TASKS TO CARRY OUT:
**a)** Translate this sentence from the text on a Chinese attack on Taiwan into Spanish: "Taiwan has excellent ground-based air defenses."
**b)** Carry on the text about a Chinese attack on Taiwan from the point where it stops.

Nor does an airborne assault solve their problem. They do not have enough transport aircraft to put enough airborne troops into Taiwan to capture and hold a port (let alone conquer the entire island). And even if they did, they'd never reach Taiwan. Taiwan has excellent ground-based air defenses.
But before the Chinese leadership could contemplate any of those problems, they'd face the same problem Germany did: control of the air. As long as Taiwan (and America) could contest the air over the strait of Taiwan, any military operation would be hopeless.
The People's Liberation Army Air Force is one of the largest in the world, but most of its planes are museum pieces. Most of the PLAAF consists of Chinese-built imitations of Soviet-era designs: 2500 J-6's (copies of the Mig-19), 600 J-7's (copies of the Mig-21) and 400 J-8's (a refinement of the J-7). Those jets were obsolete 30 years ago. The only significant credible fighters are about 200 J-11's (copies of the Su-27) and about 60 SU-30's purchased from Russia.
Taiwan's air force includes 145 F-16's, 60 Mirage 2000's, and 130 Taiwan-built Ching-Kuo interceptors. More important is that there's every reason to believe that Taiwan's pilots get a lot more training and air time than PLAAF pilots do. I do not believe that China could defeat Taiwan in the air, even if the US did not get involved. Add to that American F-15's and F-16's from Okinawa and F-14's and F-18's from carriers, and there's no chance at all of achieving air supremacy.
The problems pile up. Even if China managed to capture a port on Taiwan, it's difficult to see how they could prevent Taiwan or the US from mining the waters in and around that port, rendering it useless. Mines can be delivered by bombers, by missiles or by submarines, and modern mines are terribly difficult to find and disarm. The days of big floating spheres covered with detonator buttons are long gone; a modern mine is best thought of as a torpedo launcher that sits on the bottom listening for something to shoot at. The PLAN has no credible mine-clearing capability to deal with that.

STORED RECORDS:
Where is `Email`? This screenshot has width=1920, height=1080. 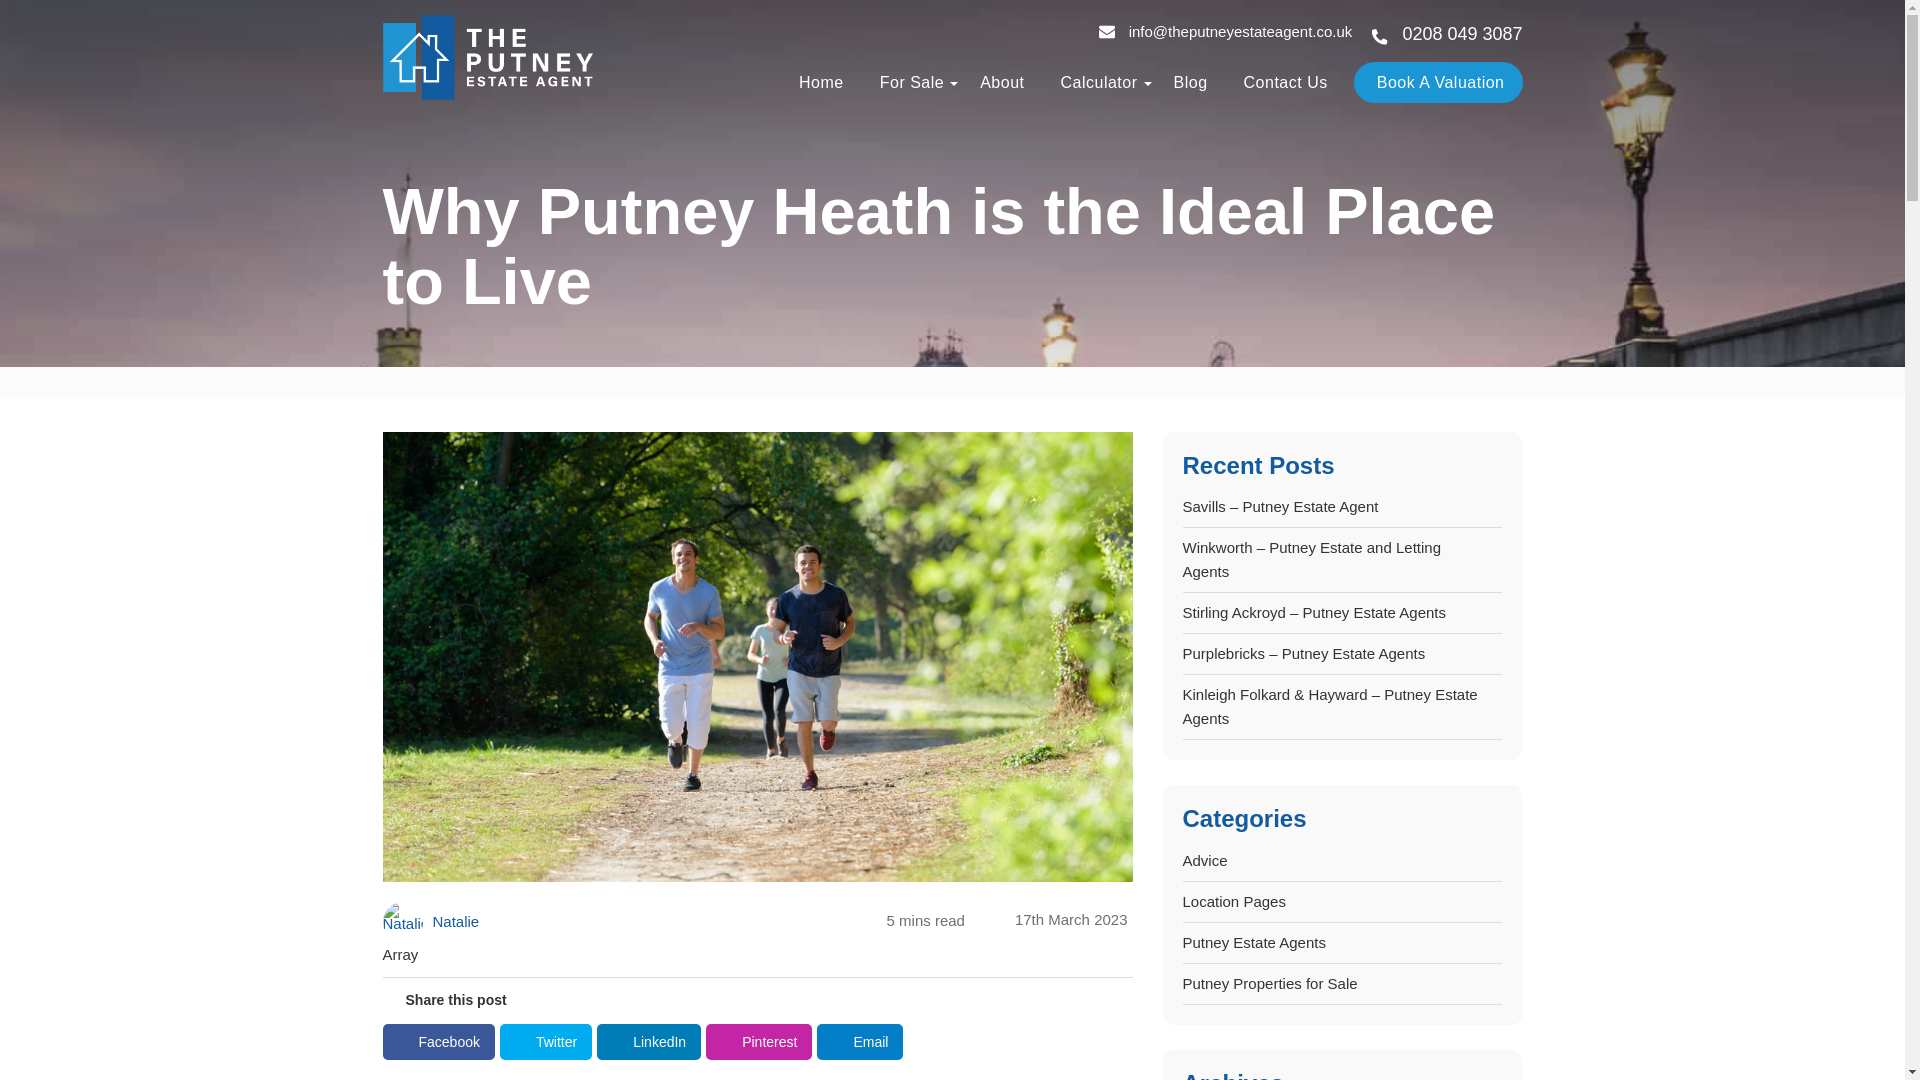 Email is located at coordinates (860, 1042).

--

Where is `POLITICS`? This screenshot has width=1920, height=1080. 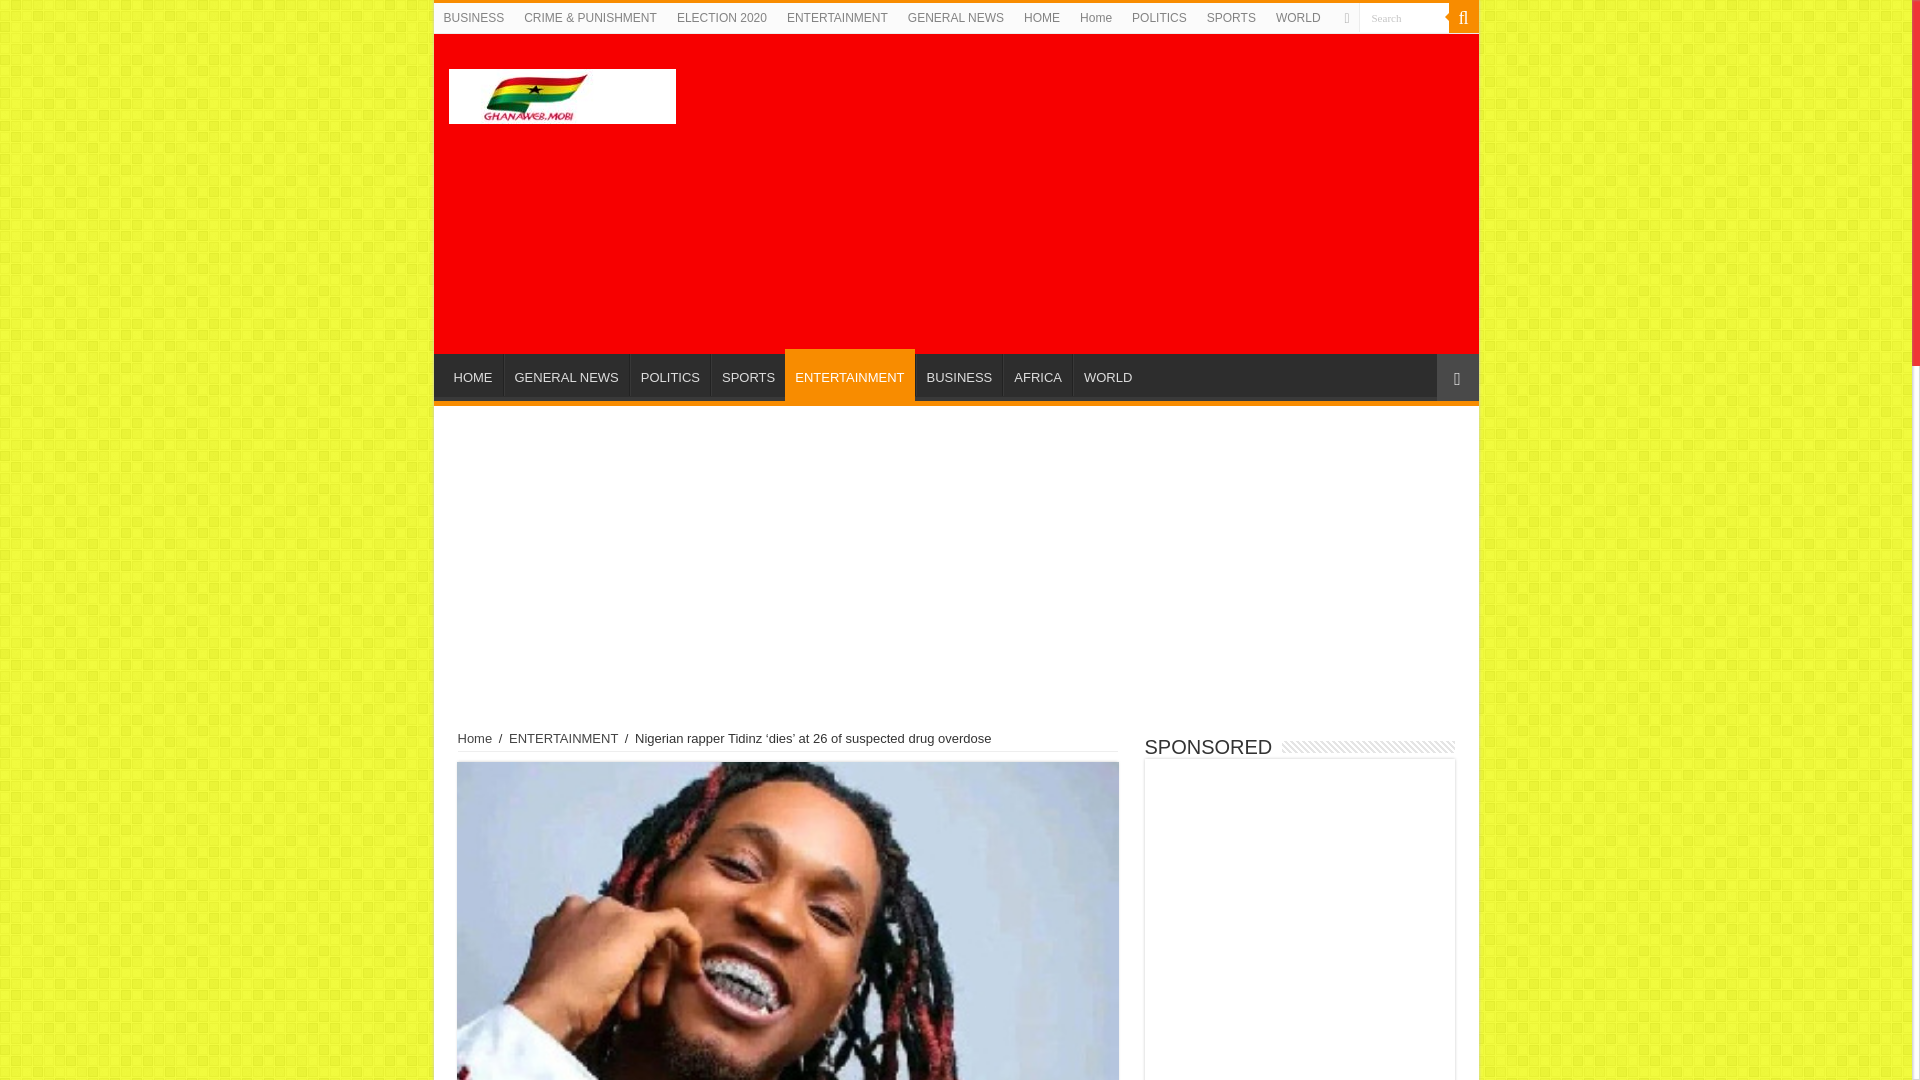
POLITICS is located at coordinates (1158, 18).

==

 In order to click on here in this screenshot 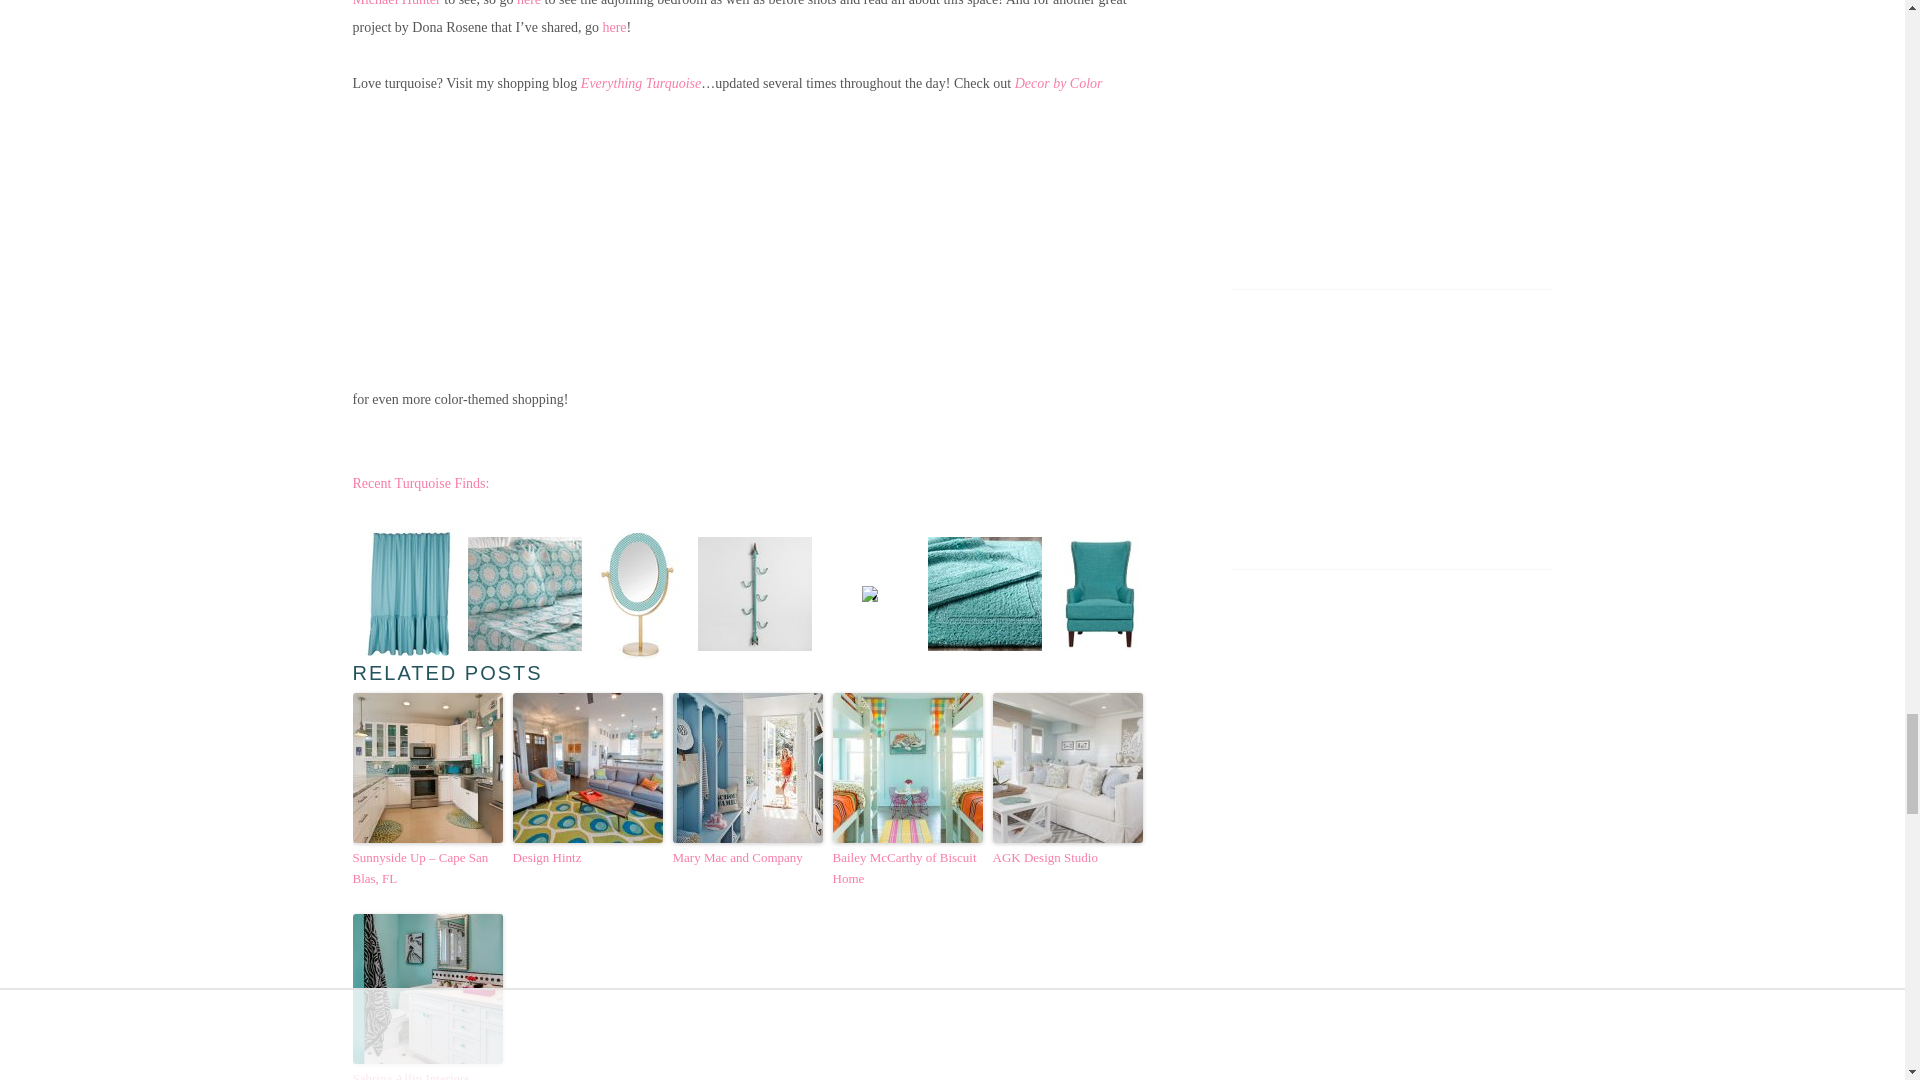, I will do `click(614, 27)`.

EXPECTED OUTPUTS:
**a)** Taiwán tiene excelentes defensas aéreas terrestres.

**b)**
A Chinese plan might begin with a saturation missile strike against Taiwanese air bases, hoping to ground most of the Taiwanese air force. But that would do nothing about American planes, or Taiwanese SAMs or surface antiship missile launchers, or the submarines, and given that Taiwan has anti-missile defenses (Patriots) China could not be sure of crippling Taiwan's air force that way.
Absent initial attack with nuclear weapons, a Chinese invasion is not militarily credible. There are at least six problems they cannot solve each of which would be sufficient to make such an invasion fail. And even if there were such an attempt, and even if the US got involved, we would not rely on ground forces to do so.
So I don't take threats of invasion seriously. The PRC is rattling its sabers because it would be political suicide inside the PRC for any leader there to do otherwise. But they won't make the attempt, because it would lead to disaster.
And even if they successfully invaded Taiwan and incorporated it into China by force, their trade with the US (and probably with Japan and South Korea) would collapse, and the economic consequences of that to China would be tremendous.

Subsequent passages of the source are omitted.